Admitir el error solo ante nosotros mismos es mucho más fácil que admitirlo ante los demás, y corregirnos a nosotros mismos según nuestras capacidades es mucho más cómodo que dejar que los demás nos corrijan, y es un bálsamo para el orgullo. Hacerlo todo por nosotros mismos, hacernos las preguntas y darnos las respuestas, no depender del juicio de nadie más que de nosotros mismos, es la solución que más nos gusta. Lástima que solos no entendemos nada, no aprendemos nada, solo podemos y solemos poner un parche. Y como pretender hacerlo todo con nuestras propias fuerzas es irreal y engañoso, como perseverar en el error, a menudo seguimos repitiendo los mismos errores.

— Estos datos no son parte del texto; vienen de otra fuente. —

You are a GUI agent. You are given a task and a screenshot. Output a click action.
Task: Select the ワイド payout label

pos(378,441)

Y, aun así, no es lo más difícil.
Si me equivoco, si lucho contra molinos de viento que solo yo veo, si me aferro a cuestiones que no existen, si me regodeo en algunas afirmaciones rápidas, convencido de tener siempre la razón, son los demás quienes me corrigen: si el error que he cometido es tan evidente, muchos intervendrán para mostrarme la verdad.
No hablo de choques de puntos de vista u opiniones, hablo de verdades y mentiras: las personas que con inteligencia y caridad, sin malicia ni satisfacción, saben poner de manifiesto tus errores y corregirlos, te enfrentarán a la única verdad y te mostrarán otro camino distinto al erróneo y mentiroso que estás siguiendo. Una dura prueba para el orgullo, un buen golpe a la humildad. Pero como perseverar tiene su punto de diabólico, será el Mentiroso el que se empeñe en hacernos seguir en el error, en no dejarnos entrar en razón y en hacernos seguir a menudo en nuestra convicción.

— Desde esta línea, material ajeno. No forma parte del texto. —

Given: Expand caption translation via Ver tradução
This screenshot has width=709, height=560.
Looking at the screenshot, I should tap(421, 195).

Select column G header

Pero, aun así, no es el paso más difícil.
El paso más difícil es dejarse corregir. Tener un amigo verdadero, que te quiere de verdad y que, mientras todos aprueban lo que dices o haces y el orgullo te hace crecer en la convicción de que tienes razón, te lleva aparte, te mira a los ojos, y tiene el santo valor de decirte que estás equivocado. El hermano que sabe corregirte y realmente puede permitirse quitar la paja de tu ojo, porque ha visto la viga en el suyo y ha recibido a su vez la caridad y el bien de la corrección.
La corrección fraterna, la que se da uno a uno, es la prueba más difícil para el orgullo y el terreno más fértil para la humildad y el crecimiento. Un terreno construido sobre la base de relaciones sinceras y el compartir un camino de crecimiento común, y basado, para quien corrige primero —y para quien recibe la corrección después— en largos momentos de oración, en largos momentos de discernimiento y reflexión ante el sagrario, para dejar que se abra el corazón.
Un camino largo, que incluso puede llegar hasta el confesionario, el lugar donde los errores encuentran corrección, y donde incluso las mentiras más contumaces y sibilinas pueden ser iluminadas por la mente y la mentalidad de Jesús. Allí, en la gracia de ese sacramento, se descubre la verdadera dimensión del orgullo, la verdadera esencia de la humildad: en la mirada y en las manos de quien te absuelve y te bendice está Jesús que corrige y que cura, que defiende y que acoge.
Desde allí se puede recomenzar. Para aprender a
comprender quién eres, para aprender y no quedarte atrapado en los errores y
las faltas, las tentaciones y las nostalgias, las medias verdades y las grandes
mentiras, para poder ser a tu vez el amigo que conoce la verdad y sabe sugerir
e indicar el camino. Y para seguir aprendiendo que, si te equivocas, es una gracia
el que alguien te corrija.
En otras palabras, me refiero a la gracia de aquella corrección fraterna que Pablo de Tarso, el Apóstol de los Gentiles, realizó a Pedro, la cabeza de los Apóstoles, en el conflicto de Antioquía en Gálatas 2, 11-21.